Streaming `Async::HTTP::Internet` response
bruno- opened this issue · comments
Hi,
I'm not reporting a gem issue, but instead I'm struggling to make the below code work.
I'm trying to make asynchronous requests where response IO object is passed to nokogiri SAX parser.
require "async"
require "async/http/internet"
require "nokogiri"
urls = %w(
https://www.codeotaku.com/journal/2018-11/fibers-are-the-right-solution/index
https://www.codeotaku.com/journal/2020-04/ruby-concurrency-final-report/index
)
class HtmlDocument < Nokogiri::XML::SAX::Document
def start_element(name, attrs = [])
puts name
end
end
Async do |task|
internet = Async::HTTP::Internet.new
parser = Nokogiri::HTML::SAX::Parser.new(HtmlDocument.new)
urls.each do |url|
task.async do
response = internet.get(url)
puts "#{url} #{response.status}"
# parser.parse(response.read) # using this line works, but not streaming
parser.parse_io(response.peer.io) # this line errors 💥
end
end
end
This is the problem line: parser.parse_io(response.peer.io)
- it errors with this:
1.72s error: Async::Task [oid=0x2bc] [pid=74458] [2020-06-03 21:42:30 +0200]
| Protocol::HTTP2::FrameSizeError: Protocol::HTTP2::Frame (type=112) frame length 6841632 exceeds maximum frame size 1048576!
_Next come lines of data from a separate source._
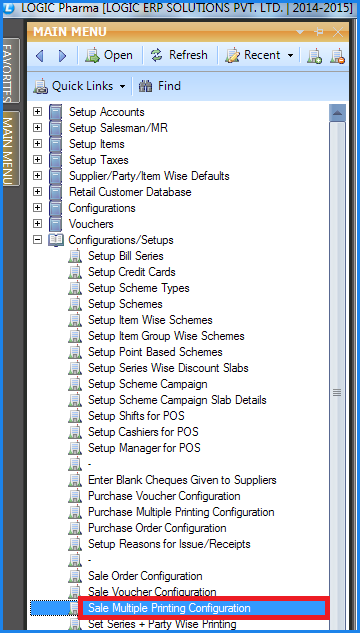Click the remove-from-favorites icon with red minus
The height and width of the screenshot is (633, 360).
pyautogui.click(x=337, y=56)
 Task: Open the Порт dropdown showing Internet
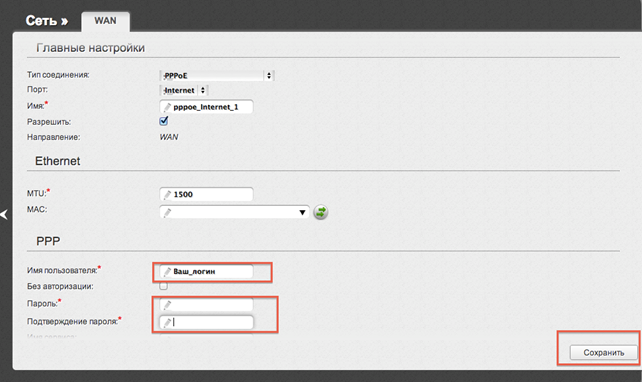point(184,90)
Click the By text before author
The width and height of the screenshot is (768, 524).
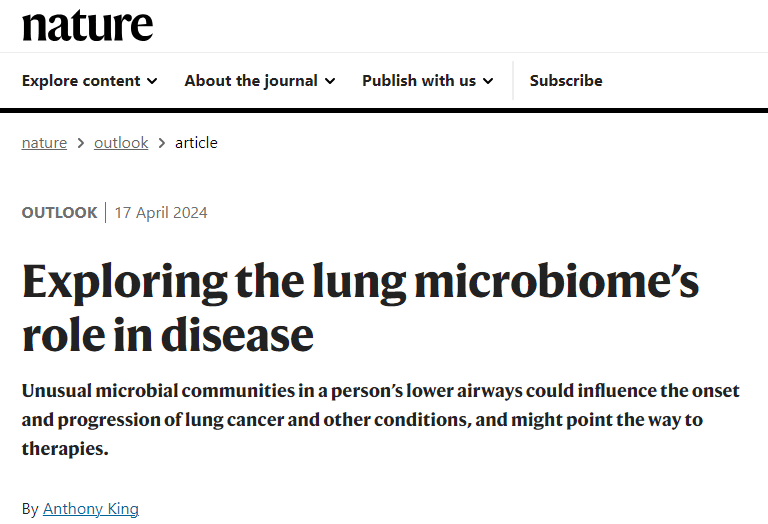(x=30, y=509)
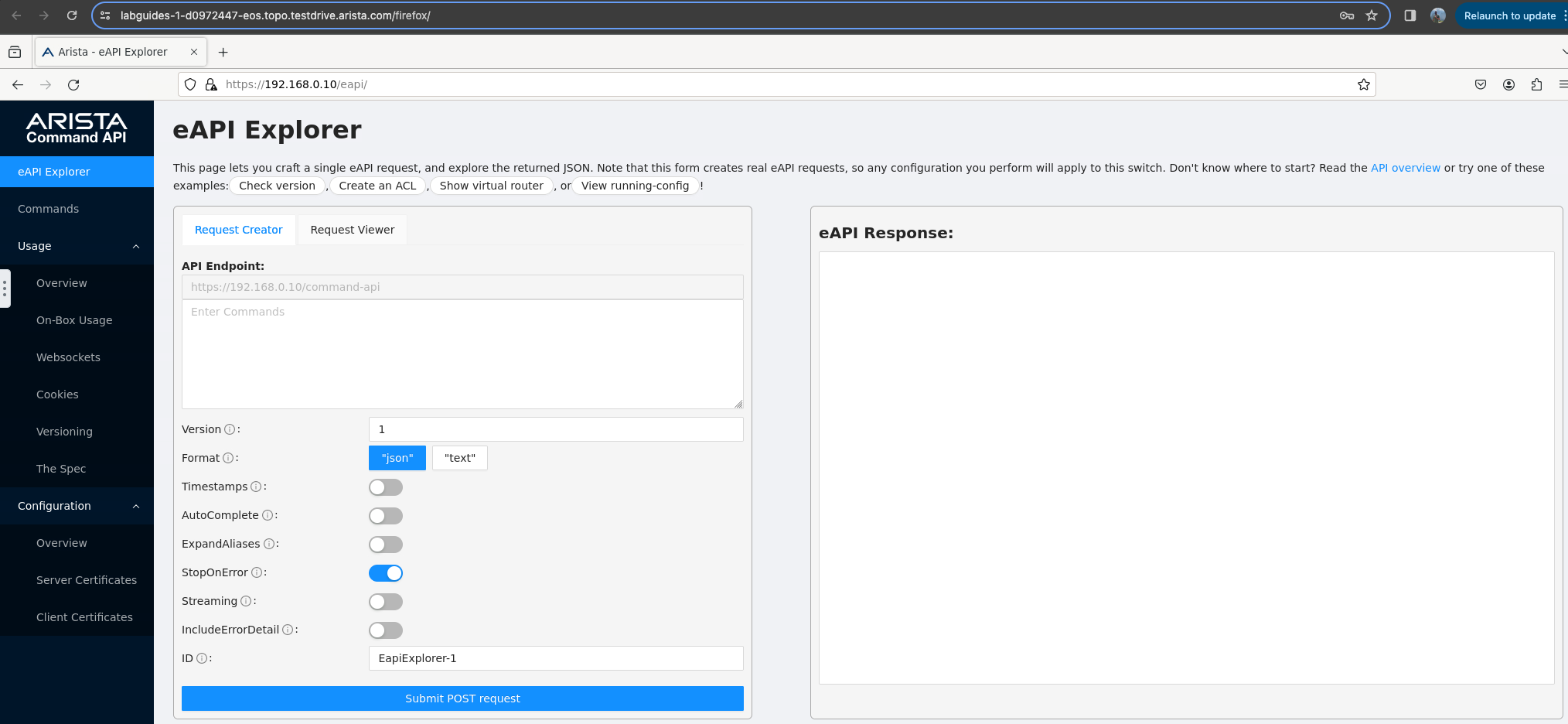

| → /Users/bruno/.rbenv/versions/2.7.1/lib/ruby/gems/2.7.0/gems/protocol-http2-0.14.0/lib/protocol/http2/frame.rb:181 in `read'
| /Users/bruno/.rbenv/versions/2.7.1/lib/ruby/gems/2.7.0/gems/protocol-http2-0.14.0/lib/protocol/http2/framer.rb:95 in `read_frame'
| /Users/bruno/.rbenv/versions/2.7.1/lib/ruby/gems/2.7.0/gems/protocol-http2-0.14.0/lib/protocol/http2/connection.rb:161 in `read_frame'
| /Users/bruno/.rbenv/versions/2.7.1/lib/ruby/gems/2.7.0/gems/async-http-0.52.4/lib/async/http/protocol/http2/connection.rb:106 in `block in read_in_background'
| /Users/bruno/.rbenv/versions/2.7.1/lib/ruby/gems/2.7.0/gems/async-1.26.1/lib/async/task.rb:258 in `block in make_fiber'
The #parse_io
method needs to be passed an IO and I've been unable to figure it out. Any hints? Thank you very much 🙏
You cannot use the underlying IO for streaming the response because with HTTP/2 for example, there are multiple requests being multiplexed on the same IO. In addition, the binary framing format is not the raw data you expect.
require 'async'
require 'async/http/internet'
Async do
internet = Async::HTTP::Internet.new
response = internet.get(...)
pipe = Async::HTTP::Body::Pipe.new(response.body)
parse(pipe.to_io)
end
This makes an adapter socket around the HTTP data stream. Hopefully this helps you enough to figure it out - let me know if not.
This was very helpful, thank you very much.